### Records:
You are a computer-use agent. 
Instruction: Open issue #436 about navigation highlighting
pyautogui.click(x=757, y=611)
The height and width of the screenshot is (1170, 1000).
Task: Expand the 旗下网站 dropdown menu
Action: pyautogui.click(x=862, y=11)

### Your objective:
Restate the material word for word, leaving nothing out.

### Exercise output:
You are a computer-use agent. 
Instruction: Open issue #436 about navigation highlighting
pyautogui.click(x=757, y=611)
The height and width of the screenshot is (1170, 1000).
Task: Expand the 旗下网站 dropdown menu
Action: pyautogui.click(x=862, y=11)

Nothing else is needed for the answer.